WENDY WEISER:I think there was some kind of climate of fear created by those attacks on registration groups that have made it much more difficult for people to do that. This was a civic good that people were doing out of civic virtue, and they were worried about being attacked for engaging in these kinds of activities. In some cases, it's been laws that were passed that make it very difficult.
AMY GOODMAN:So this, the right's attack on ACORN and the congressional attack on ACORN, which was unprecedented, the disbanding of ACORN, not only affected this largest voter registration organization in the country, but had ripple effects everywhere.
WENDY WEISER: That is what we think has happened, yes.
This is the war we are fighting. Make no mistake. It is a war. It is a war for the right to vote. Whatever happens today, that war will continue. And we need to step it up.

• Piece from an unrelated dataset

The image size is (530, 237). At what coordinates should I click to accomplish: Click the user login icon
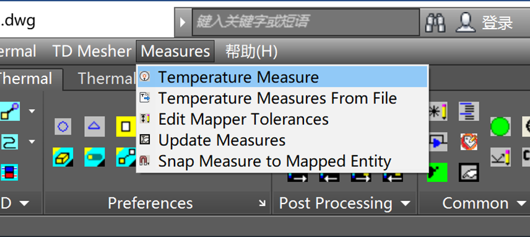pyautogui.click(x=466, y=23)
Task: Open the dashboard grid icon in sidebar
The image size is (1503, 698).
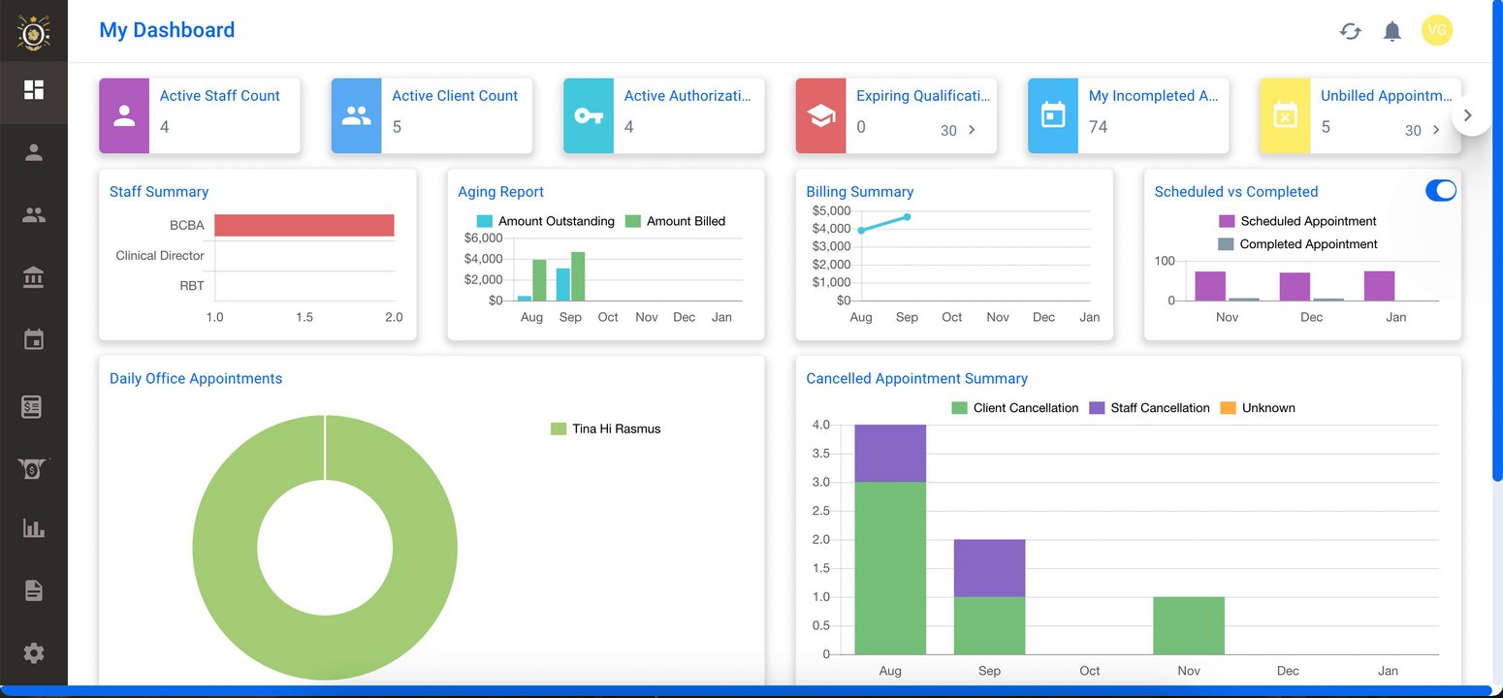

Last night Kieth Olbermann did what he does best--a remarkably tight, focused debunking of the voter fraud myth and its use to intimidate and suppress minority voters--which I've written about repeatedly over the years. It's less than four minutes, and hits all the high points:
The fact that the Democratic Party has utterly failed to push back against this, and make the GOP pay a heavy price for lies, deceit and hostility to democracy is perhaps one of the strongest indictments of them as a party just now. But it's their voter base--as opposed to the party hacks--whose welfare I'm most concerned with. And with that in mind, it's worthwhile to expand our horizons a bit, to build on what Olbermann put out there last night, and call attention to yet another enormous anti-democratic outrage: The routine disenfranchisement of millions of voters due to simple bureacratic "denial of service" as it were. Information on this comes from the Harvard/MIT study, "2008 Survey of the Performance of American Elections" [Executive Summary], which found a staggering number of people kept from voting for administrative reasons:
Lost votes due to administrative problems
Results from the survey can be used to estimate roughly how many votes were "lost" in 2008 due to administrative problems, such as registration problems and long lines. Approximately 3 million registered voters appear to have been excluded from voting because of registration problems, 2 million could not find where to vote, 2 million did not have proper identification, and between 2 and 3 million encountered lines that were too long. Perhaps 3 million potential absentee votes were lost because requested ballots never arrived. While these are ballpark figures, and there may be some double counting due to people reporting multiple problems, they suggest that a significant fraction of non-voters might be brought into the electorate through administrative improvements to elections.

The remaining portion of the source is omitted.